Aşağıdaki okunacak metne göre dava dilekçesi davalı tarafa hangi tarihte tebliğ edilmiştir, lütfen belirtin.

§ **Okunacak Metin**:

▶

Davalı vekilinin cevap dilekçesinde özetle; dava dilekçesinin kendilerine 12/07/2018 tarihinde tebliğ edildiğini, davacının müvekkil şirkette 1 adet pay sahipliği devam etmediğinden öncelikle davanın husumet nedeniyle reddinin gerektiğini, davacı davasında kötüniyetli olduğunu, davacının 1 adet pay satın alarak hiçbir yatırım amacı olmayan müvekkil şirkete kötü niyetli şekilde ortak olduğunu, davacının bu davada ileri sürdüğü iddiaların iyiniyet ve dürüstlük kuralları ile bağdaşmadığını, 29/03/2018 tarihinde yapılan genel kurul toplantısının davacının iddialarının aksine sermaye piyasa kanuna ve kurumsal yönetim ilkelerine uygun şekilde yapıldığını, davacı bu yöndeki itirazlarını somut iddialara dayandırmadığı gibi bu iddialarını ispatlar bir delil dosyaya sunmadığını, davacının dava dilekçesinde kurumsal yönetim ilkeleri gereğince tek tek açıklanması gereken açıklamalara yer verilmediğini iddia etmişse de bu yöndeki iddiların gerçeği yansıtmadığını, davacının iddialarının aksine genel kurul toplantı ilan kurumsal yönetim ilkelerinin 1.3.1. maddesine uygun bir şekilde internet sitesi ve kapta ilan edilmiş ve toplantı ile ilgili gerekli açıklamalar yapıldığını, davanın kötüniyetli bir şekilde açıldığını belirterek bu davanın husumet nedeni ile reddini, davacının huzurdaki davada hukuki menfaati bulunmadığından, davanın HMK 114/1-h maddesi kapsamında hukuki yarar yokluğundan usulden reddini, davacılar tarafından ikame edilen iş bu haksız davanın usul ve esastan reddini, HMK’nın 329 maddesi uyarınca kötüniyetli ve hiçbir hakkı olmadığı halde dava açan davacı aleyhine en az 20.000,00 TK kötüniyet tazminatı ile en az 20.000,00 tl disiplin para cezasına mahkum edilmesine karar verilmesini, yargılama giderleri ve vekalet ücretinin davacılar üzerine bırakılmasını talep etmiştir.
Dava; davalı … Anonim Şirketinin 29 Mart 2018 tarili Olağan Genel Kurulunun ve genel kurulda 1, 2, 3, 4, 5, 6, 7, 8, 9, 10, 11 ve 12 maddelerinde alınan kararların iptal edilmesi istemine ilişkindir.
İstinaf İlamı; Mahkememizin … Esas… Karar sayılı dosyası ile “davacının hukuki yararı bulunmadığından dava şartı yokluğu nedeniyle davanın reddine” dair karar verilmiş olup İstanbul Bölge Adliye Mahkemesi 13. Hukuk Dairesinin 2020/381 Esas 2020/730 Karar sayılı kararı ile kaldırılmakla Mahkememizin yukarıda belirtilen esasına kaydedilmiştir.

◀

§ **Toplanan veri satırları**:
▶

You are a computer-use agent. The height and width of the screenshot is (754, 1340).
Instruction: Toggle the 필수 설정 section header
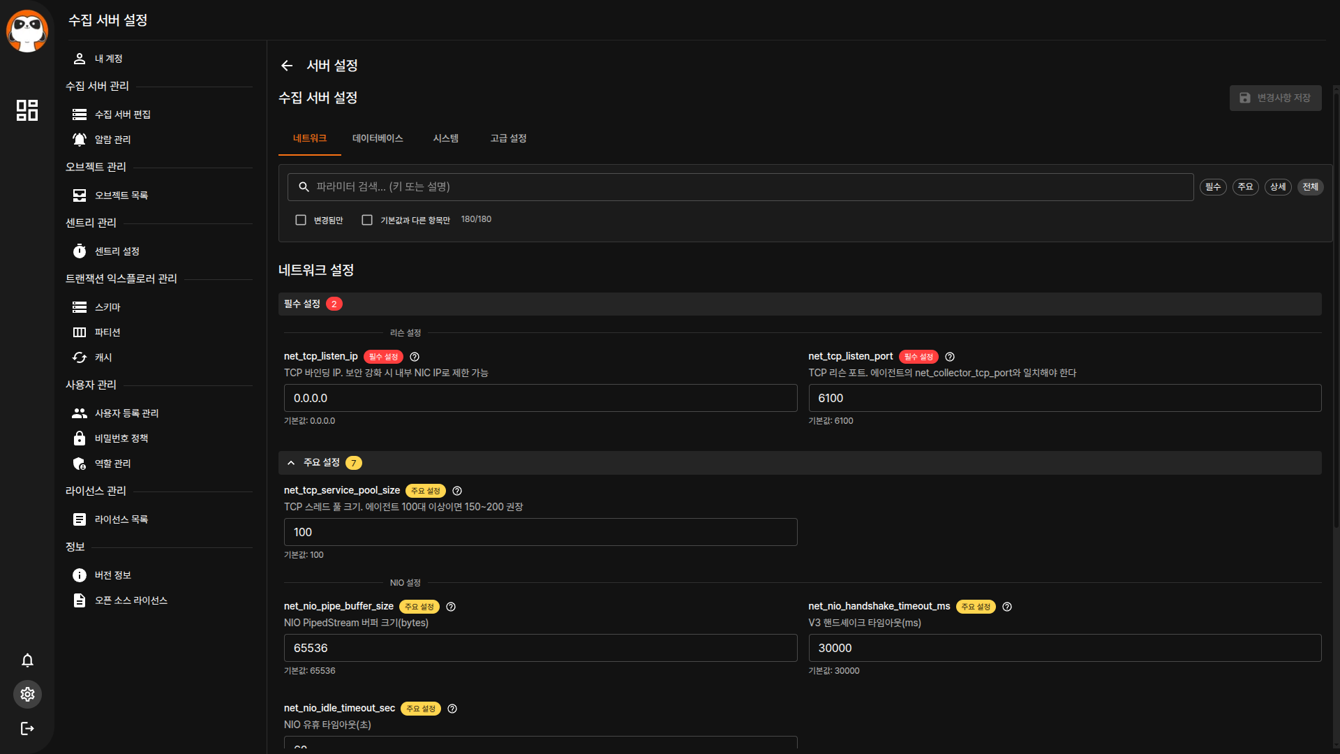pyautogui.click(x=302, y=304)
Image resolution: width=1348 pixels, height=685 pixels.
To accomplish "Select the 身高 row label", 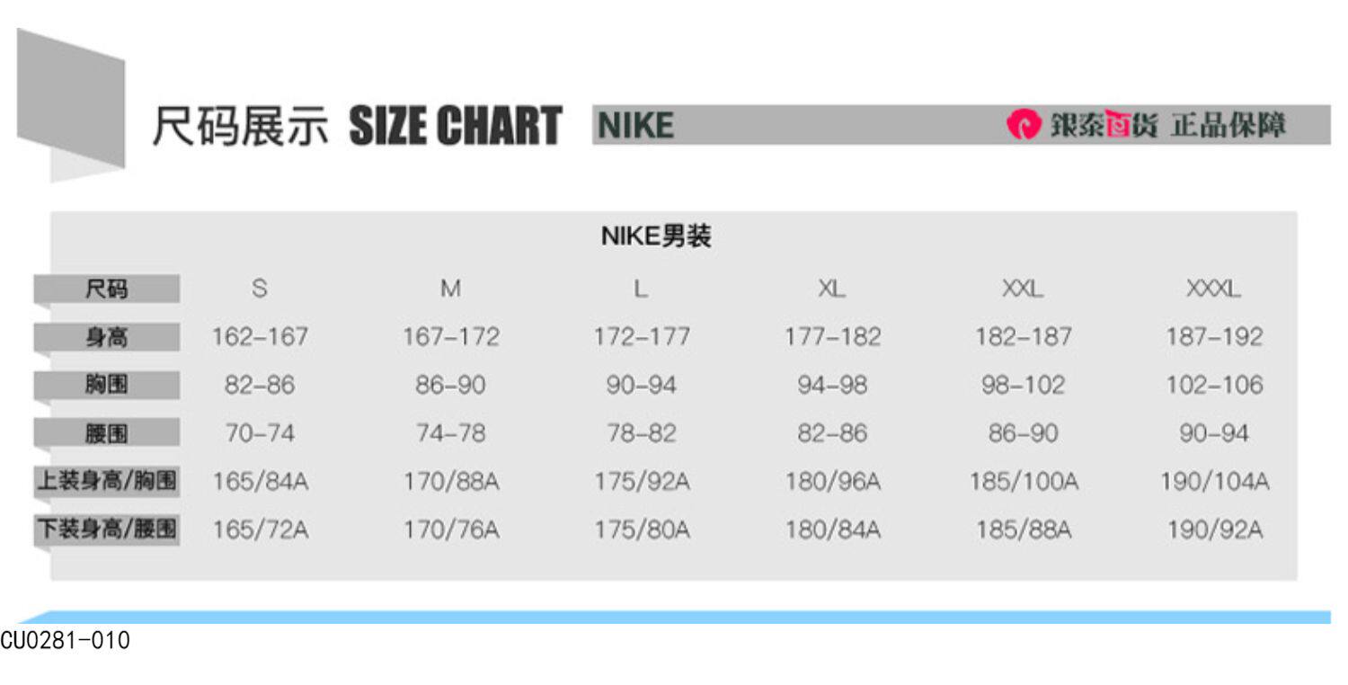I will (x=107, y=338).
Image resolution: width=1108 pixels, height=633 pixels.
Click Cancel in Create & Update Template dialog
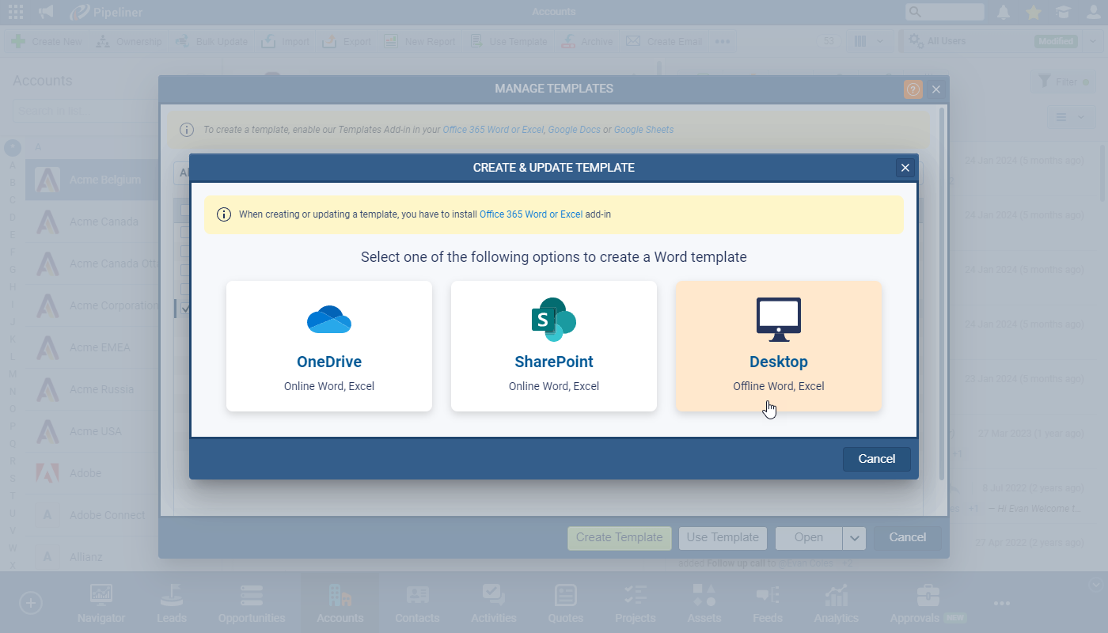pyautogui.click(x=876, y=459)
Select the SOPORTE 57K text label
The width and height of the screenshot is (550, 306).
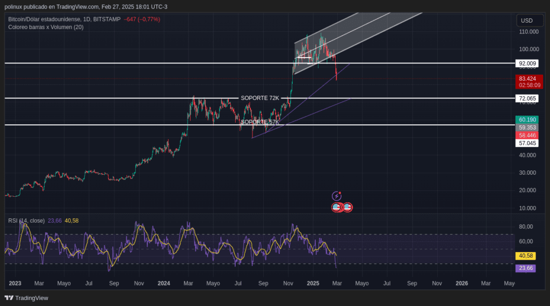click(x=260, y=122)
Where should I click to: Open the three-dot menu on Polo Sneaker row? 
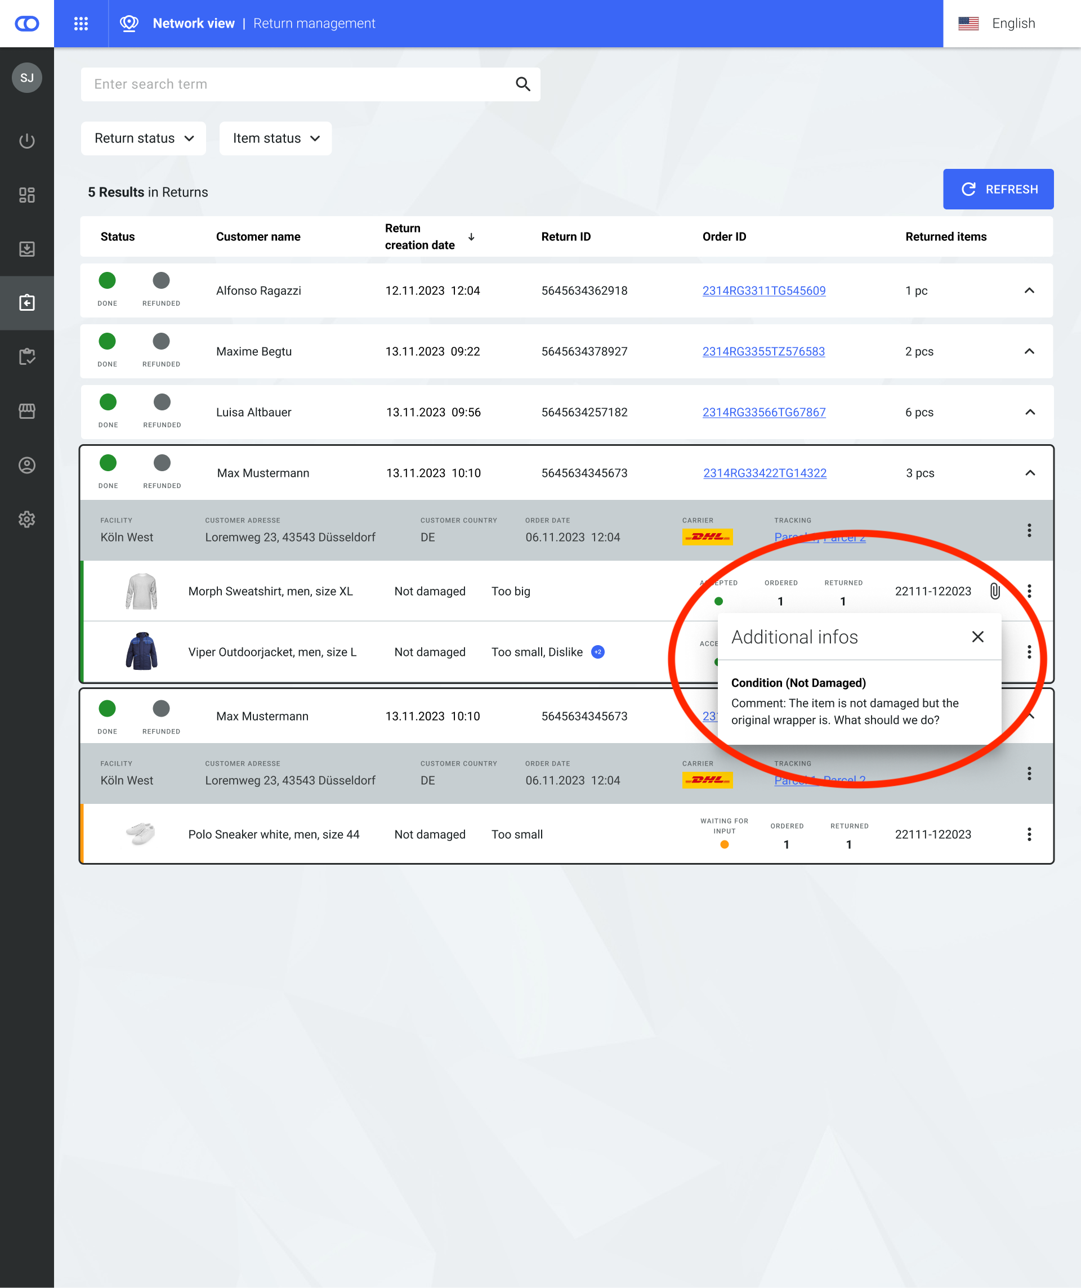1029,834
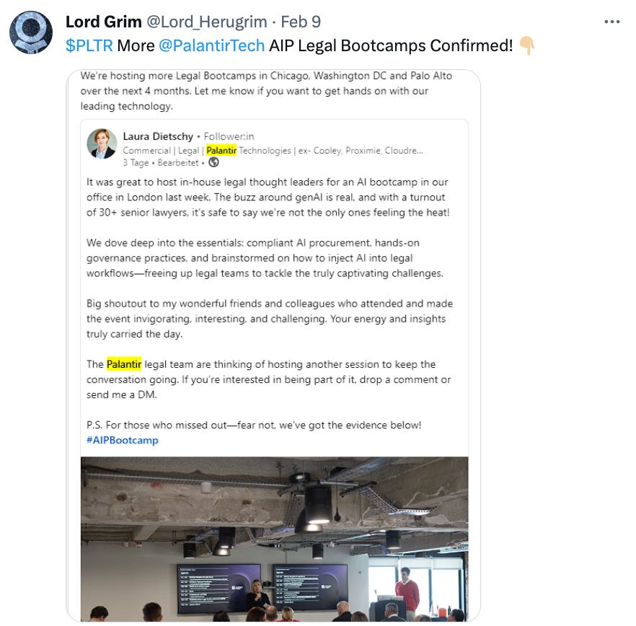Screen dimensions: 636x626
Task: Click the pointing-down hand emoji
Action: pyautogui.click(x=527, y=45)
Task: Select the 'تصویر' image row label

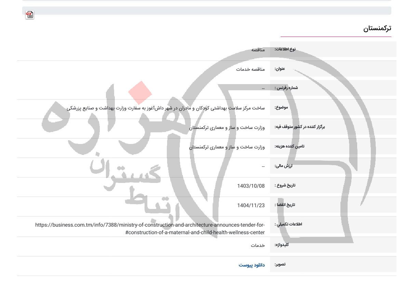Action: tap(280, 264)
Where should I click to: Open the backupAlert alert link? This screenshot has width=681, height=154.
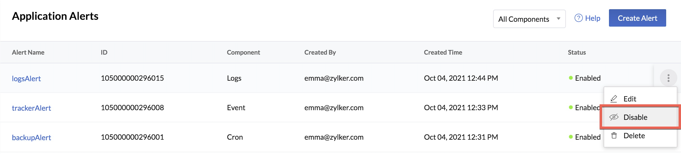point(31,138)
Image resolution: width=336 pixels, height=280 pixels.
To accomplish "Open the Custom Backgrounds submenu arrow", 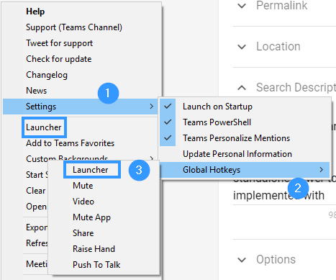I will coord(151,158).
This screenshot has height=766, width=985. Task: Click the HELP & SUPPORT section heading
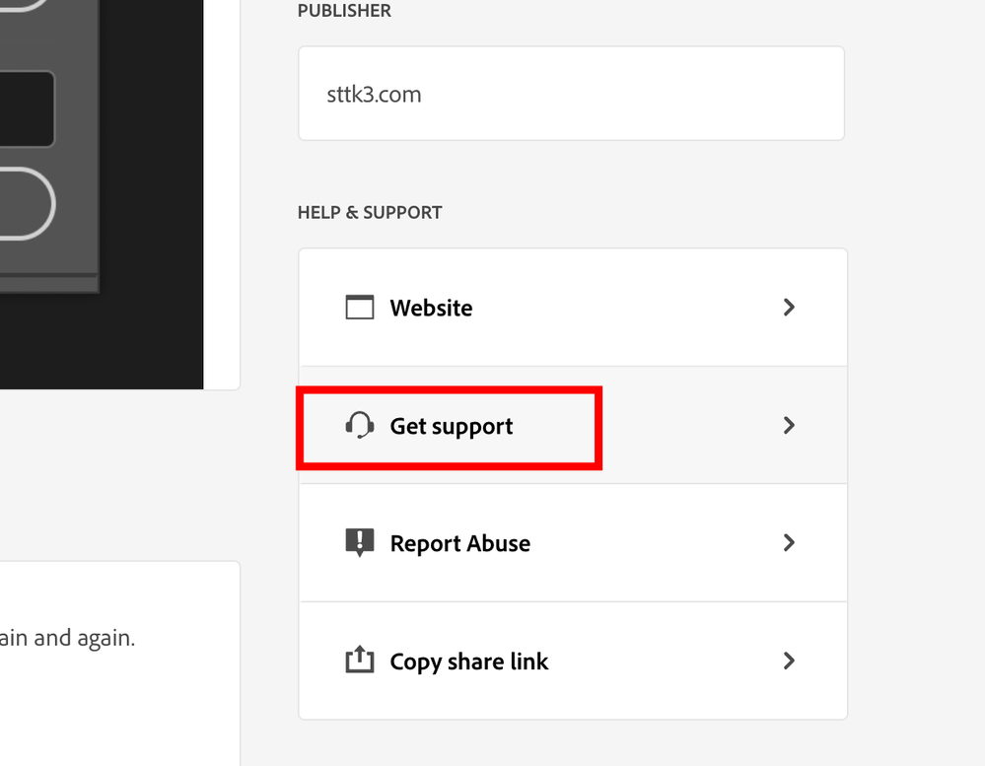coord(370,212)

◀

§ **Görev Çıktısı**: 12/07/2018